What you need to do:
Revise the rows starting at the line that contains "At what coordinates" and ending at the line that contains "Action: pyautogui.click(x=303, y=119)", replacing "swatch" with "button" and changing nothing else. Omit the pictures from your answer.

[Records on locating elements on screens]
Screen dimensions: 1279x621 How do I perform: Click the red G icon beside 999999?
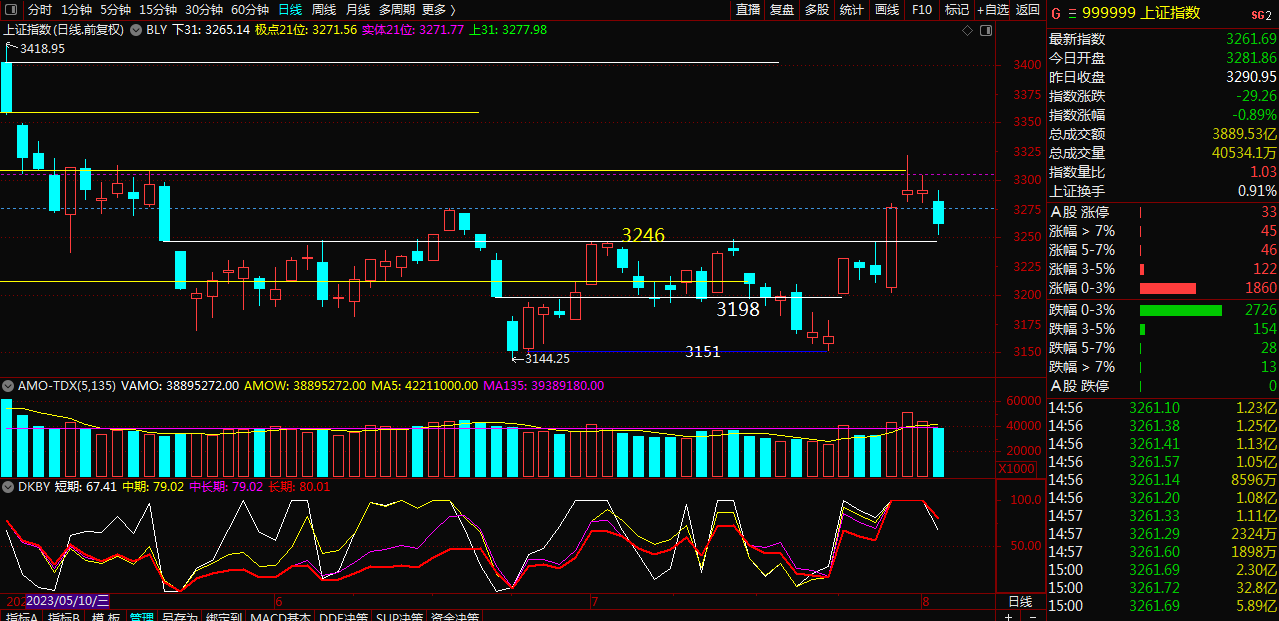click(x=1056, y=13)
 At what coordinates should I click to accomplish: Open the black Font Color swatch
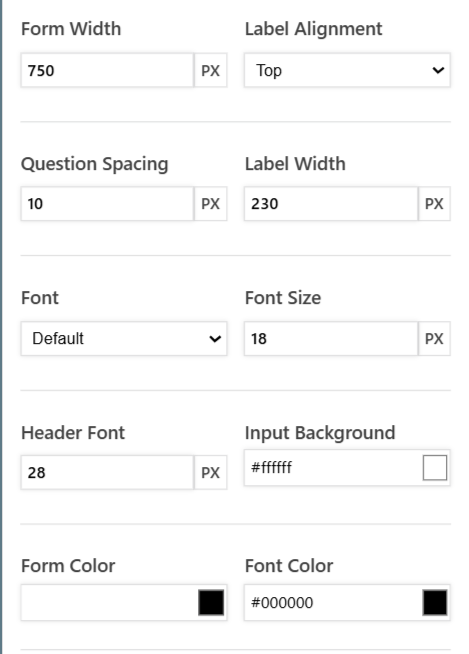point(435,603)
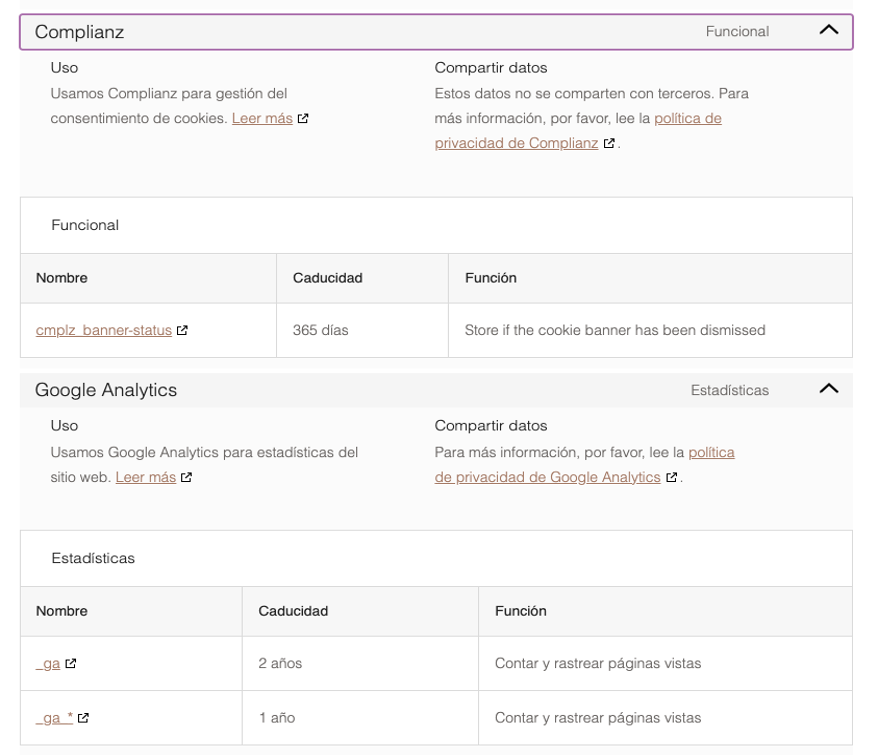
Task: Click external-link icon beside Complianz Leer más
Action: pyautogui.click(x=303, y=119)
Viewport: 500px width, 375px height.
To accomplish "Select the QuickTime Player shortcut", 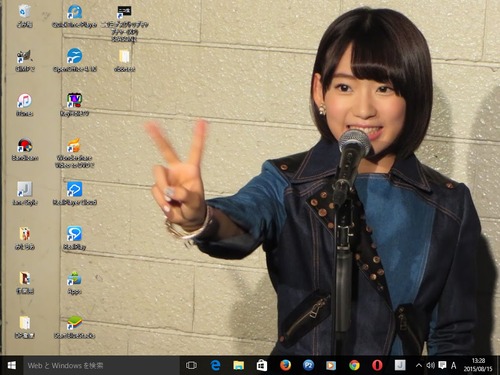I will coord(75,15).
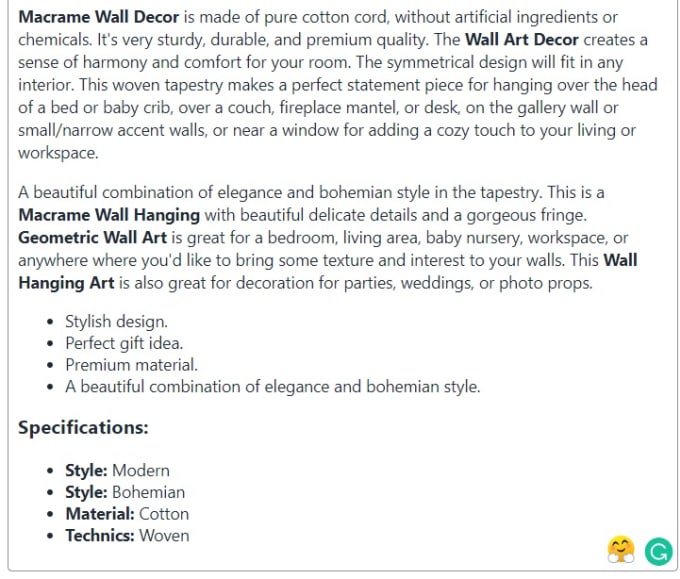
--
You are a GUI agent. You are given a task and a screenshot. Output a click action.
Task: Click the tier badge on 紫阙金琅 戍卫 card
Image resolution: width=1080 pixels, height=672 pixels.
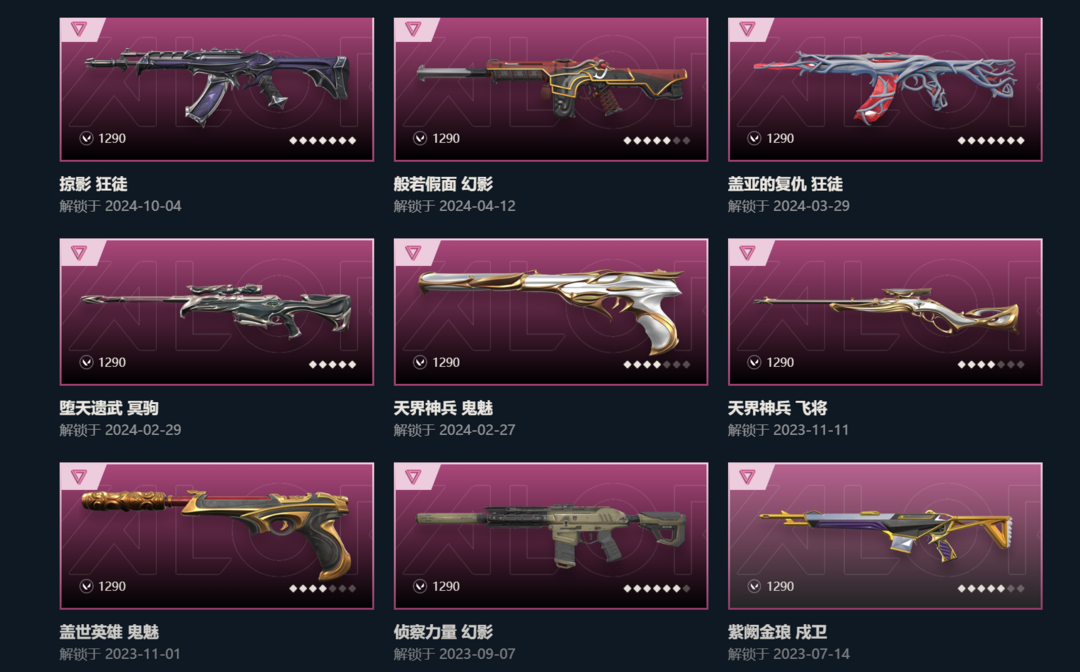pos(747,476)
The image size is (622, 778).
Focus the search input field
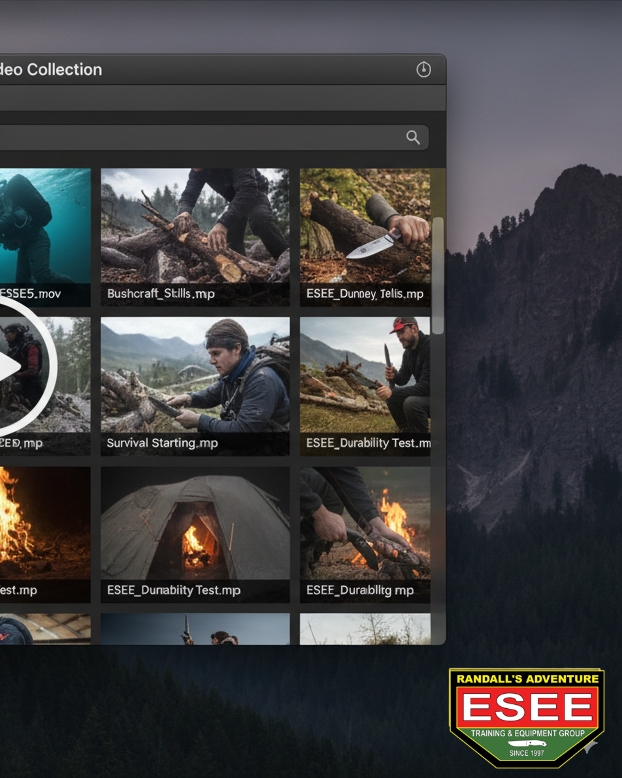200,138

Exercise solution:
 At what coordinates should I click to accomplish: Open the black Font Color button
point(435,603)
Task: Click external-link icon beside Complianz Leer más
Action: pyautogui.click(x=303, y=119)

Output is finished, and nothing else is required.